Competition Act: Same Idea, Different Package

The Credit Card Competition Act takes a different approach but leads to the same place.

Instead of directly capping interest rates, it would force banks to include multiple payment networks on every credit card and allow merchants to choose which network processes each transaction. Proponents claim this will increase competition and lower costs. History tells a different story.

The Taxpayers Protection Alliance warns that this legislation would give the Federal Reserve complete control over American payment networks: "reminiscent of the Ma Bell phone network monopoly or the Civil Aeronautics Board price fixing." More importantly, it would decimate the rewards programs that 86% of credit cardholders – including 77% of those earning less than $50,000 – actively use.

These proposals fit into a disturbing pattern of Washington politicians believing they can outsmart market forces, especially in the financial sector. Whether it's capping interchange fees, mandating payment network routing, or setting maximum interest rates, the impulse is the same: use government power to override private contractual agreements between banks and consumers.

What Actually Works:

Markets, Not Mandates

The best solution to high credit card rates isn't government intervention, it's competition and transparency.
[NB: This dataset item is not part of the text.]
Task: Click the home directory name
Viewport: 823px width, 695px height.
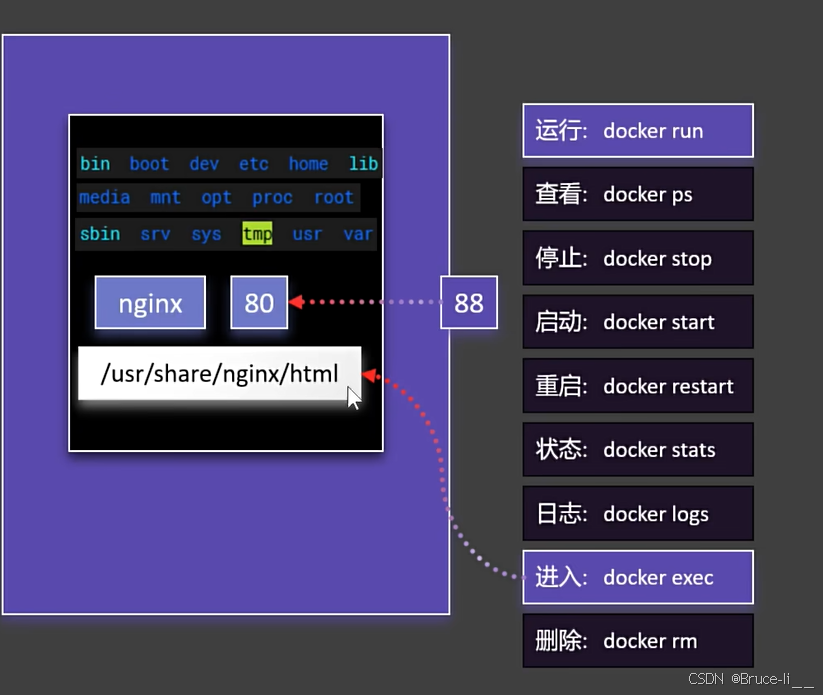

Lawmakers should support:

Greater competition in credit markets by reducing regulatory barriers that make it harder for new entrants to compete with established players

Financial literacy initiatives that help Americans manage debt more effectively and improve their creditworthiness over time

Regulatory reforms that reduce compliance costs banks can pass on as savings to consumers

Everyone wants to see Louisiana families (and all American families) thrive. That means fair treatment in the marketplace and the freedom to make one's own financial decisions. Price controls, whether imposed through interest rate caps or back-door interventions like the Credit Card Competition Act, would undermine these principles.

When government picks winners and losers in the marketplace, we all lose. When politicians override market signals with artificial constraints, unintended consequences follow. And when Washington substitutes its judgment for that of millions of consumers and lenders making individual decisions, the result is always fewer choices, higher costs, and reduced access for those who need it most.

The path to genuine affordability runs through economic growth, robust competition, and limited government intervention in voluntary exchanges. That's liberty. Everything else is just the Leviathan in disguise.